On January 9, 2024, Umude would tie the record again for most 3-pointers made in a game by a Cruise player by making 7 of 10 attempts and totaling 28 points and 3 rebounds. This time, the Cruise would win the game when Umude made 7 3-pointers, as the Cruise defeated the Osceola Magic 130 - 113.

===Milwaukee Bucks / Wisconsin Herd (2024–2025)===
On July 9, 2024, Umude signed a two-way contract with the Milwaukee Bucks. He made 22 appearances for Milwaukee during the 2024–25 NBA season, averaging 0.7 points, 0.8 rebounds, and 0.2 assists.

===San Antonio / Austin Spurs (2025–2026)===
On September 2, 2025, Umude signed an Exhibit 10 contract with the San Antonio Spurs. He was waived by the Spurs prior to the start of the regular season on October 18. For the 2025–26 season, he was added to the roster of the Spurs' G League affiliate, the Austin Spurs. On December 22, San Antonio signed Umude to a two-way contract. He made two appearances for the Spurs, averaging 1.0 point, 0.5 assists, and 0.5 steals.
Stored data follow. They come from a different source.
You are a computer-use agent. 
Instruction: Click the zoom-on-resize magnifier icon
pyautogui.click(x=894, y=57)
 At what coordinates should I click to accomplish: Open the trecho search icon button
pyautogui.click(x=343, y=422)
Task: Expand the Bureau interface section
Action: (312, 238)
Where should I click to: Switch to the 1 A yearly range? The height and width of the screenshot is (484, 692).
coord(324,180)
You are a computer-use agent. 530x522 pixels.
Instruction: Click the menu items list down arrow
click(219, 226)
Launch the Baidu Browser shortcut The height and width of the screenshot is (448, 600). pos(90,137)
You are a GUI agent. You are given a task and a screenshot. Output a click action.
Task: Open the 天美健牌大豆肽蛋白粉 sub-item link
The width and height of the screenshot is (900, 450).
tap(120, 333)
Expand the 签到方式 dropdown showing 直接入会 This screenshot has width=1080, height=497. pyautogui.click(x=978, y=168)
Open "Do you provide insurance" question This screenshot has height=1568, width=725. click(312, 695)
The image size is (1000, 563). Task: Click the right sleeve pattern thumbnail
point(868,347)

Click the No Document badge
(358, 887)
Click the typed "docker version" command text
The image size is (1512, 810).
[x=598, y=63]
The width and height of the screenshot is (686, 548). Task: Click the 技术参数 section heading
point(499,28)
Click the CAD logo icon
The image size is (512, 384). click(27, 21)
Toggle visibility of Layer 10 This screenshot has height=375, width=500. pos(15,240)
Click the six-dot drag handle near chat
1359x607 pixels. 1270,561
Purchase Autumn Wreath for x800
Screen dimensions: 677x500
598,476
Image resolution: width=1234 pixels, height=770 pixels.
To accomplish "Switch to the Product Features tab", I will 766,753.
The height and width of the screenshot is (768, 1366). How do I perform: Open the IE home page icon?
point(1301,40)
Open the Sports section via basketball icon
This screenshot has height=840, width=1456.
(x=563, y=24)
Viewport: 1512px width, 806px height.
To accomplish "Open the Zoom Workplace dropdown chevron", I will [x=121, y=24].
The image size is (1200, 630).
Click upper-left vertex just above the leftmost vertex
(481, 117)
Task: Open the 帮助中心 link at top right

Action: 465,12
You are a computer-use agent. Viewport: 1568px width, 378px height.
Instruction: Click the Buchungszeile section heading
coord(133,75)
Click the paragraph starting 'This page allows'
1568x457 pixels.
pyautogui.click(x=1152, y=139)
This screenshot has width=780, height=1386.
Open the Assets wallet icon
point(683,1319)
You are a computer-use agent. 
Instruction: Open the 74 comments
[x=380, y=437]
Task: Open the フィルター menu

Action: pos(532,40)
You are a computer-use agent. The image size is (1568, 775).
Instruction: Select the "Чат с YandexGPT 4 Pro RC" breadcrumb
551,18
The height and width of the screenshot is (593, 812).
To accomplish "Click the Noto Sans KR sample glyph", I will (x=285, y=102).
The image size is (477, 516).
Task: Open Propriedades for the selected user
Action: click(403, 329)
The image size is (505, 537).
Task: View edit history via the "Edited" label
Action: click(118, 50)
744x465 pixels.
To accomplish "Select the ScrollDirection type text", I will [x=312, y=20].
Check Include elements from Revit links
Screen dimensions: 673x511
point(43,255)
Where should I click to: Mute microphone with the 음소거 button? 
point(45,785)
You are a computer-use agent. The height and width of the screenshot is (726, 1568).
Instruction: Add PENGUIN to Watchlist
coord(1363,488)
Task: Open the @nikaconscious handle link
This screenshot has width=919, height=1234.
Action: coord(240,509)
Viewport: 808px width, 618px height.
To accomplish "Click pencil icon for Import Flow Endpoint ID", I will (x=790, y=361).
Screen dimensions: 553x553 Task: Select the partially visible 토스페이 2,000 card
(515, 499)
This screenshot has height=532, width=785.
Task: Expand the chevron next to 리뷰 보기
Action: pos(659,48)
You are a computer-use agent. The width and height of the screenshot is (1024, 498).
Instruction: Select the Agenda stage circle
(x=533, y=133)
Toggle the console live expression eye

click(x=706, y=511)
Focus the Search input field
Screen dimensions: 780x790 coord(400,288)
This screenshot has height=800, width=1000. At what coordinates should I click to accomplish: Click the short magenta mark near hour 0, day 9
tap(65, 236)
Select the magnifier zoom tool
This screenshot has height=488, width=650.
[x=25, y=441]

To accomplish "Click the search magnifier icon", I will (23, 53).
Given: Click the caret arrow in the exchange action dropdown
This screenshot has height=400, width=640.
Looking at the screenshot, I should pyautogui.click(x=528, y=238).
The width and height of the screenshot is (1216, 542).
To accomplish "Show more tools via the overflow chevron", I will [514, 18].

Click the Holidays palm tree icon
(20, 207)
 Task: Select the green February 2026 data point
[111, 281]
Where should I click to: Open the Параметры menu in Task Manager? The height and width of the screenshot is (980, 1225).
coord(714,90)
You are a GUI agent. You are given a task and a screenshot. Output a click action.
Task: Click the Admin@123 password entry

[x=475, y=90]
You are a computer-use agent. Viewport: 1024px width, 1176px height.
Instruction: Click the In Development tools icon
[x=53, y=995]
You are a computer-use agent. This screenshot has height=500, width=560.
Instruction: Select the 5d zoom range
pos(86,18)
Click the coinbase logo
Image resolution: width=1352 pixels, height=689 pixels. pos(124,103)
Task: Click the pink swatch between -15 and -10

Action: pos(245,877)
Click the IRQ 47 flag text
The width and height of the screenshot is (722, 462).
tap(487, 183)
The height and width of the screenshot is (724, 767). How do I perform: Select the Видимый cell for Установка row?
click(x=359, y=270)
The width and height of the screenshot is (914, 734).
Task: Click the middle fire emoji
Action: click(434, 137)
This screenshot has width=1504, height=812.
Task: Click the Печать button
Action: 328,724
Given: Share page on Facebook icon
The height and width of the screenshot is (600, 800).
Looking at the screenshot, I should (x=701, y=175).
On February 23, 2026, Umude was waived by San Antonio.

=== FC Barcelona (2026–present) ===
On July 21, 2026, Umude signed with FC Barcelona of the Spanish Liga ACB and the EuroLeague.

==Career statistics==

===NBA===

| Year | Team | GP | GS | MPG | FG% | 3P% | FT% | RPG | APG | SPG | BPG | PPG |
|---|---|---|---|---|---|---|---|---|---|---|---|---|
| 2022–23 | Detroit | 1 | 0 | 2.1 | .000 | .000 | 1.000 | .0 | .0 | 1.0 | 1.0 | 2.0 |
| 2023–24 | Detroit | 24 | 2 | 12.8 | .440 | .453 | .906 | 2.1 | .5 | .3 | .3 | 5.3 |
| 2024–25 | Milwaukee | 22 | 0 | 3.9 | .192 | .200 | .500 | .8 | .2 | .1 | .3 | .7 |
| 2025–26 | San Antonio | 2 | 0 | 3.5 | .500 | .000 | — | .0 | .5 | .5 | .0 | 1.0 |
| Career |  | 49 | 2 | 8.2 | .381 | .386 | .868 | 1.4 | .3 | .3 | .3 | 3.0 |

===College===

| Year | Team | GP | GS | MPG | FG% | 3P% | FT% | RPG | APG | SPG | BPG | PPG |
|---|---|---|---|---|---|---|---|---|---|---|---|---|
| 2017–18 | South Dakota | 14 | 0 | 3.4 | .286 | .000 | .700 | .5 | .1 | .1 | .1 | 1.1 |
| 2018–19 | South Dakota | 30 | 18 | 26.6 | .491 | .351 | .701 | 5.5 | 1.4 | .7 | 1.2 | 14.4 |
| 2019–20 | South Dakota | 32 | 32 | 30.5 | .459 | .333 | .745 | 6.3 | 2.1 | .7 | 1.3 | 16.7 |
| 2020–21 | South Dakota | 25 | 25 | 32.3 | .471 | .355 | .799 | 7.0 | 3.0 | .4 | .4 | 21.5 |
| 2021–22 | Arkansas | 37 | 25 | 27.8 | .460 | .371 | .724 | 4.6 | 1.1 | 1.0 | .8 | 11.9 |
| Career |  | 138 | 100 | 26.5 | .468 | .352 | .744 | 5.2 | 1.6 | .7 | .9 | 14.2 |

==Personal life==
Umude's brother Sidney played basketball at both Youngstown State and Southern. Umude is a fan of the Oklahoma City Thunder.